Computer readable media, including both non-transitory and non-transitory, removable and non-removable media, may implement information storage by any method or technology. The information may be computer readable instructions, data structures, modules of a program, or other data. Examples of storage media for a computer include, but are not limited to, phase change memory (PRAM), static Random Access Memory (SRAM), dynamic Random Access Memory (DRAM), other types of Random Access Memory (RAM), read Only Memory (ROM), electrically Erasable Programmable Read Only Memory (EEPROM), flash memory or other memory technology, compact disc read only memory (CD-ROM), digital Versatile Discs (DVD) or other optical storage, magnetic cassettes, magnetic tape magnetic disk storage or other magnetic storage devices, or any other non-transmission medium, which can be used to store information that can be accessed by a computing device. Computer-readable media, as defined herein, does not include transitory computer-readable media (transmission media), such as modulated data signals and carrier waves.

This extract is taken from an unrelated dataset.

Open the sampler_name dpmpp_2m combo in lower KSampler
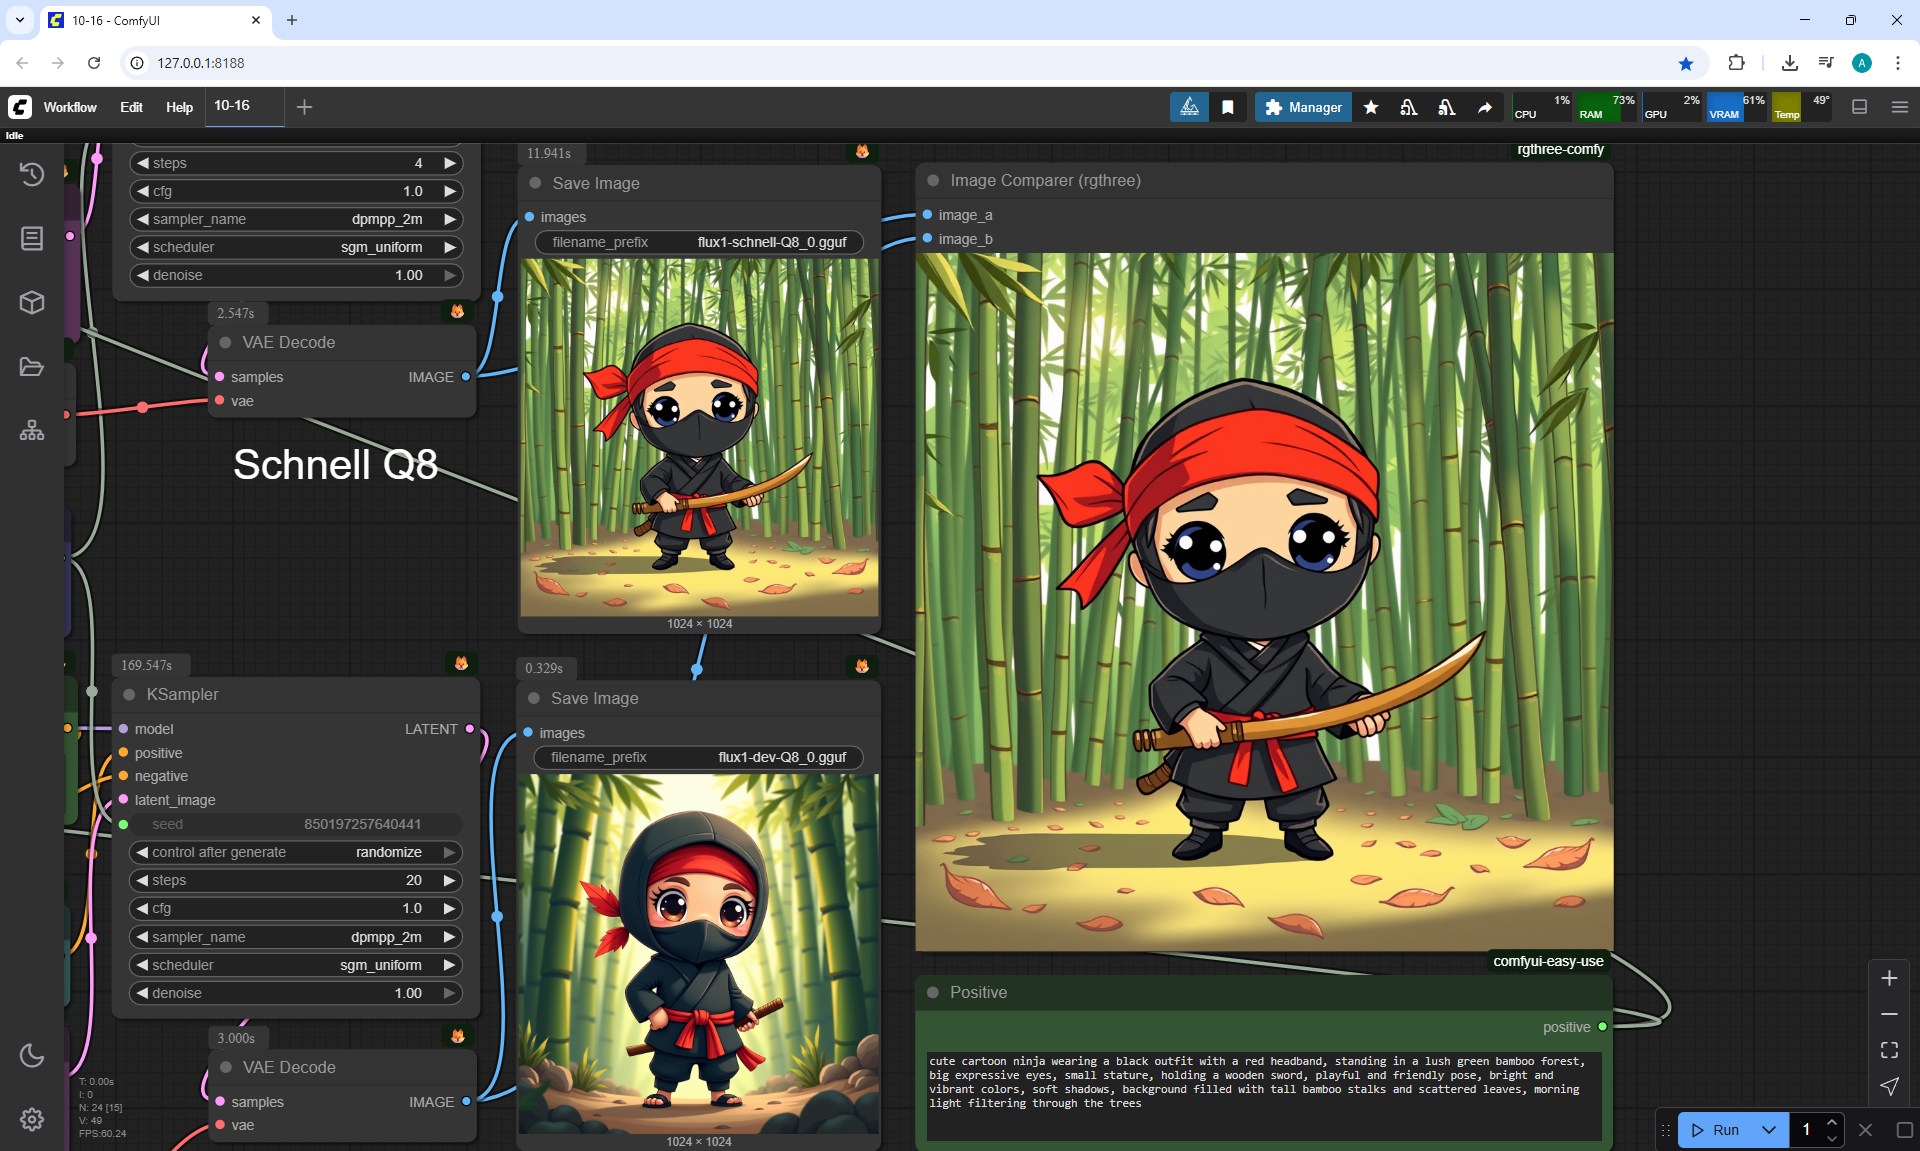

It should also be noted that the terms "comprises," "comprising," or any other variation thereof, are intended to cover a non-exclusive inclusion, such that a process, method, article, or apparatus that comprises a list of elements does not include only those elements but may include other elements not expressly listed or inherent to such process, method, article, or apparatus. Without further limitation, an element defined by the phrase "comprising one … …" does not exclude the presence of other like elements in a process, method, article or apparatus that comprises the element.
It will be appreciated by those skilled in the art that embodiments of the present application may be provided as a method, system, or computer program product. Accordingly, the present application may take the form of an entirely hardware embodiment, an entirely software embodiment or an embodiment combining software and hardware aspects. Furthermore, the present application may take the form of a computer program product embodied on one or more computer-usable storage media (including, but not limited to, disk storage, CD-ROM, optical storage, and the like) having computer-usable program code embodied therein.
The foregoing is merely exemplary of the present application and is not intended to limit the present application. Various modifications and changes may be made to the present application by those skilled in the art. Any modifications, equivalent substitutions, improvements, etc. which are within the spirit and principles of the present application are intended to be included within the scope of the claims of the present application.